Floyd Mayweather Jr. dominates Robert Guerrero to win title fight with lopsided decision.

A 36th birthday, a year off — two months of which was spent in jail last summer on a domestic abuse conviction — would normally be the recipe for disaster for any fighter taking on a quality opponent. But Floyd Mayweather Jr., the pound-for-pound king, is not just any fighter. Instead, he looked the way he always looks: dominant.

Mayweather easily retained the world welterweight championship with a masterful one-sided beatdown of interim titlist Robert Guerrero on Saturday night before a crowd of 15,880 at the MGM Grand Garden Arena.

Guerrero had called out for Mayweather to fight him for the past couple of years, and you know what they say: Be careful what you wish for.

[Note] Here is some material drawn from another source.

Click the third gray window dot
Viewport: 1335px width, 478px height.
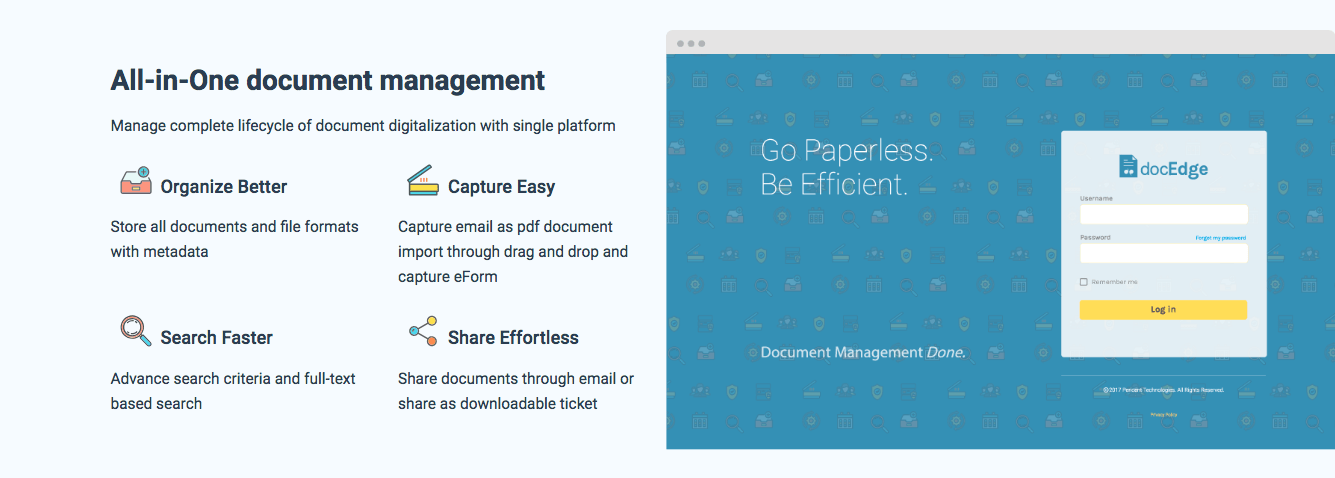tap(702, 43)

Mayweather appeared vulnerable in his previous fight, when he was tagged repeatedly in a unanimous decision win against Miguel Cotto last May, leading some to suggest that perhaps Mayweather’s years of dominance were coming to a close. But after he took apart a man who was six years younger, physically bigger and unafraid to try to rough him up, forget about it.

It was all Mayweather. All three judges, Jerry Roth, Duane Ford and Julie Lederman, scored it 117-111 for Mayweather. ESPN.com had it 119-109 for Mayweather.

The fight was the first for Mayweather under a 30-month deal he signed with Showtime/CBS — after dumping longtime TV home HBO — that could see him fight up to six times and earn $200 million-plus. His next date is Sept. 14, also at the MGM Grand, and if Mayweather continues to perform as he did against Guerrero, it could be a deal well worth the investment, because “Money” dazzled — and earned a minimum of $32 million, tying his own record for biggest purse in boxing history.

Mayweather rarely got hit cleanly, a testament to his father, Floyd Mayweather Sr., a defensive-minded trainer who returned to head his son’s corner for the first time since a junior lightweight title defense in 2001. They have been estranged on and off for years while Floyd Jr.’s uncle Roger Mayweather served as his trainer. But with Roger increasingly feeling the effects of diabetes and Floyd Jr. realizing he needed to go back to his defensive basics, the match worked.

“I was really happy to be back with my father,” Mayweather said. “I knew after the Cotto fight, I was getting hit too much and my dad would help me get hit less. My defense was on point, and he told me just stick to your defense — the less you get hit, the better — and to box smart.”